On Tue, 25 Nov 2025 17:33:04 GMT, Chris Plummer <[email protected]> wrote:

>> THREAD_START can't have a thread filter. THREAD_END can. "thread" == 
>> requestThread(node) == the thread filter if there is one, so when disabling 
>> THREAD_START it could be an actual thread or it could just be NULL. For 
>> THREAD_START "thread" should always be NULL, so I suppose I could have just 
>> asserted that and used "thread" as the argument instead of "NULL".
>
> Actually it appears that JDWP THREAD_START can have a filter but JVMTI 
> THREAD_START does not allow you to set the thread to enable the events on. 
> That means when JDWP THREAD_START events are requested and a thread filter is 
> provided, JVMTI THREAD_START needs to be enabled for all threads. That's 
> actually how it is working now. I tried adding the assert and it was 
> triggered. So that means passing "thread" instead of NULL would sometimes end 
> up passing an actual thread to JVMTI and it would produce a 
> [JVMTI_ERROR_ILLEGAL_ARGUMENT in that case.

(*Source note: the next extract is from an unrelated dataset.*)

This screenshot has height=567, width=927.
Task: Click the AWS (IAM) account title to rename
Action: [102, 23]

There  is a bug in the call to eventHandlerRestricted_iterator() at line 1436. 
For VIRTUAL_THREAD_START I should be explicitly passing in NULL for the thread. 

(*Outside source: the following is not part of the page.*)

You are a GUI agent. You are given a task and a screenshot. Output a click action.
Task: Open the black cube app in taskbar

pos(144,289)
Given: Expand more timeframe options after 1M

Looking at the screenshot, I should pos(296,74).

Otherwise it will consider the thread when deciding if other event handlers are 
a match to this one, and I don't think we want that. It could lead to disabling 
VIRTUAL_THREAD_START events when we shouldn't. Seems we don't have any tests 
for this but I modified an existing test and got a failure. The test creates a 
ThreadStartRequest with a thread filter and expects that to trigger a 
ThreadStartEvent for the filter thread. If I create a second ThreadStartRequest 
with a filter on a different thread, enable it, and then disable it, that ends 
up disabling all VIRTUAL_THREAD_START events, and the expected event never 
arrives. Passing NULL fixes the problem.